Directions ::
1 – Using the cell culture and treatment text, say whether each statement agrees with it: (a) ARPE-19 cells were used between passages 3 and 6; (b) after A2E loading, the cells were illuminated with blue light for 60 minutes; (c) GSH pretreatment lasted 2 hours. Give yes or no for each, with the deciding words of the text quoted exactly.
2 – Extend the cell culture and treatment text, starting right after its last sentence.
Start of Passage to read
Cell culture and treatment

Human RPE cell line ARPE-19 (CRL-2302, ATCC) was purchased from FuDan IBS Cell Center (Shanghai, China). Culture conditions of ARPE-19 cells have been described in our previous studies [30]. ARPE-19 cells were used between passages 3 and 6 to ensure consistent results. Cells were cultured in Dulbecco’s modified eagle medium (DMEM)/F12 medium supplemented with 10% fetal bovine serum (FBS) and 1% penicillin–streptomycin, maintained in a humidified atmosphere of 5% CO2 at 37 °C, and used in an undifferentiated state. Monolayer-confluent ARPE-19 cells were incubated with A2E (25 and 50 μM) for 48 h, and then completely washed with PBS, ensuring that only intracellular A2E remained. Following the addition of fresh DMEM/F12 medium, the cells were illuminated for 30 min by 10,000-lx 430 nm blue light (50 mW/cm2) from a LED-based system and then incubated for additional 24 h. Alternatively, 25 μM A2E was incubated with monolayer-confluent ARPE-19 cells for 48 h. After completely washing the cells by PBS, the cells were pretreated with GSH (2, 4, and 6 mM) for 1 h, DFP (50, 100 and 200 μM) for 2 h or Fer-1 (20, 30, and 40 μM) for 2 h, and then exposed for 30 min to blue light, followed by 24 h of incubation.
End of Passage to read
Start of Provided records
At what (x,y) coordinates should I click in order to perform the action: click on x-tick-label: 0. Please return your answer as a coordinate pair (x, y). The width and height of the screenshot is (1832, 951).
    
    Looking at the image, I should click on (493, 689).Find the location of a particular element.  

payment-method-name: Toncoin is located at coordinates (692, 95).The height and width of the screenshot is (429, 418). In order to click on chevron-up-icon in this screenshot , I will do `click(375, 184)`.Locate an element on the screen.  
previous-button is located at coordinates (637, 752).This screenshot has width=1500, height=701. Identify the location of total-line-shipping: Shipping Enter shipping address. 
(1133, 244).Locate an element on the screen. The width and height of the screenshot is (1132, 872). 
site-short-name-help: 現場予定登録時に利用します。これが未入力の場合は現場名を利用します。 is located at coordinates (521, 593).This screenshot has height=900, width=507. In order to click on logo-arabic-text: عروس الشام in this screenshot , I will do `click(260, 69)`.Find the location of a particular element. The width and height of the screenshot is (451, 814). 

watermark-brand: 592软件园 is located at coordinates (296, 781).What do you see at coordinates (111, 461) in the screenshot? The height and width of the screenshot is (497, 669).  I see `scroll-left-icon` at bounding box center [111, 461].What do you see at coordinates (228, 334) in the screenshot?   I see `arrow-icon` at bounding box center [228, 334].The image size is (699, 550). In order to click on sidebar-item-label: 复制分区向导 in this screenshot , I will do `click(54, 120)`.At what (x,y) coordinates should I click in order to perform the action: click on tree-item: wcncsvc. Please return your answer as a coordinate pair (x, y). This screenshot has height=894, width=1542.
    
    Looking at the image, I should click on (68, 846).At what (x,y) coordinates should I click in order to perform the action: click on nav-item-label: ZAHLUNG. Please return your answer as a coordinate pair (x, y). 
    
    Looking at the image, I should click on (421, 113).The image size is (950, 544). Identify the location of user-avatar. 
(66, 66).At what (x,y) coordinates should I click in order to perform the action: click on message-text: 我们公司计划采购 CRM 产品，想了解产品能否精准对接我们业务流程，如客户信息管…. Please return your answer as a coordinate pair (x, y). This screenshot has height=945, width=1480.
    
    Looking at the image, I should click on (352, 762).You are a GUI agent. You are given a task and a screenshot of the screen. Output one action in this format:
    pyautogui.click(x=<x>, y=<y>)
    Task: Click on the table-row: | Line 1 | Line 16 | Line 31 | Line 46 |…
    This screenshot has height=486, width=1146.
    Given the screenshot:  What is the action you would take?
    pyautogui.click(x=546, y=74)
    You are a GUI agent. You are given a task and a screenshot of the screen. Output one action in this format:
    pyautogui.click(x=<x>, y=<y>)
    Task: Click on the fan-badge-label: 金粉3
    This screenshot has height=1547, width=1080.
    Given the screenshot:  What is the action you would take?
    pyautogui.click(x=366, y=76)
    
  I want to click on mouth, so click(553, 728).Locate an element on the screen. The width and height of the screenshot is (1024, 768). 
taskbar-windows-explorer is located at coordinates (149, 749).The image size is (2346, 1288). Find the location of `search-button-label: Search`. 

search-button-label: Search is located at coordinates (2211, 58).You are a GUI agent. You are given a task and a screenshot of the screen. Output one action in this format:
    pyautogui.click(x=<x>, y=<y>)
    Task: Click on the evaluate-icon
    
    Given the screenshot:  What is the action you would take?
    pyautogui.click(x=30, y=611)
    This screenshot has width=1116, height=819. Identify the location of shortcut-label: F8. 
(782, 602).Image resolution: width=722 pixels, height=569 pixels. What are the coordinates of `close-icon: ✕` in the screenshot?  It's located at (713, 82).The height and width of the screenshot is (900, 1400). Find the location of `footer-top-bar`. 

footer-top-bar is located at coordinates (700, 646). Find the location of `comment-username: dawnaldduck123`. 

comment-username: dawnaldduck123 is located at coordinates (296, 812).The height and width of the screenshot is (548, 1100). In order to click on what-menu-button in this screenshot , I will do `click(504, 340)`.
End of Provided records
Task-by-task outputs ::
1 –
(a) Yes: "ARPE-19 cells were used between passages 3 and 6 to ensure consistent results."
(b) No: "the cells were illuminated for 30 min by 10,000-lx 430 nm blue light (50 mW/cm2)"
(c) No: "the cells were pretreated with GSH (2, 4, and 6 mM) for 1 h"

2 –
Cell viability

Cell viability was assessed by an MTS assay kit [31]. According to the protocol of the MTS assay kit, the treated cells were incubated with 120 μl of the detection solution for 1 h, and then the absorbance at 490 nm was measured by a microplate reader. Cell viability was obtained by comparing the absorbance of each group.

Detection of lactate dehydrogenase (LDH) release

The LDH release levels were detected by a LDH release assay kit [31]. Following the kit’s protocol, treated cells in a 96-well plate were incubated with 10 µl LDH release reagent at room temperature in the dark for 15 min. The plate was then centrifuged at 400g for 5 min at room temperature, and 100 µl supernatant from each well was transferred to a new plate and mixed with 100 µl LDH detection working solution. The mixture was incubated at room temperature in the dark for 30 min. To terminate the reaction, 10 µl of stop solution was added, and the absorbance was measured at 450 nm. The relative LDH release was calculated on the basis of the absorbance values for each group.

Detection of glutathione (GSH) levels

Intracellular GSH levels were detected using a GSH assay kit. Following the kit’s protocol, treated cells were centrifuged, and the supernatant was removed. Subsequently, 20 µl protein removal reagent was added, and the samples were thoroughly vortexed. The samples underwent two rapid freeze–thaw cycles using liquid nitrogen and a 37 °C water bath, followed by incubation at 4 °C for 5 min. The samples were then centrifuged at 10,000g for 10 min at 4 °C, and the supernatant was collected for glutathione analysis. The glutathione content in each group was quantified using the kit’s standard curve.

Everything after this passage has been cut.